On January 9, William Alsup, a federal district court judge in California struck down the Trump administration’s pending cancellation — scheduled for March 5 — of the DACA program for Dreamers. (A second federal judge in New York subsequently did the same.) Normally one would expect the California judge’s order (based on his disagreement with the “false premise” that Barack Obama didn’t have the authority to institute DACA by executive order in the first place) to be reviewed by the Ninth Circuit Court of Appeals. But the administration made an unusual appeal directly to the Supreme Court to step in and overrule Alsup in order to protect its March 5 deadline.
As Cristian Faras predicted, SCOTUS gave the case a wide berth at this point, with a two-sentence order refusing the request for immediate review and placidly stating: “It is assumed that the Court of Appeals will proceed expeditiously to decide this case.” So the Ninth Circuit will indeed get first crack at the case, and if SCOTUS deals with it at all, it will likely be well after March 5.
There is actually no particular reason to assume SCOTUS will side with Trump on DACA if and when it addresses its constitutionality. As Farias pointed out, there is a reason DACA has “remained alive and well for more than five years.” It reflects principles of prosecutorial discretion that the courts have long respected.
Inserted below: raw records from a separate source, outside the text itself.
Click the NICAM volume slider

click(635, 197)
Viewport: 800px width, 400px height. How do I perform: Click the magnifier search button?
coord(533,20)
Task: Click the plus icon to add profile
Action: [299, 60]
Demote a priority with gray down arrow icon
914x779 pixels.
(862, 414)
But in any event, the practical effect of the Court’s decision to wait on the Ninth Circuit is to remove the pressure on Congress created by Trump’s artificial March 5 deadline for DACA. For Dreamers, that’s an equivocal development, removing any immediate threat of deportation but also making an already difficult immigration “deal” in Congress less urgent. It remains to be seen how the president’s Twitter account reacts to this unsurprising, and perhaps temporary, setback in the courts. He’s never going to be happy with a course of action that leads through the Ninth Circuit Court of Appeals.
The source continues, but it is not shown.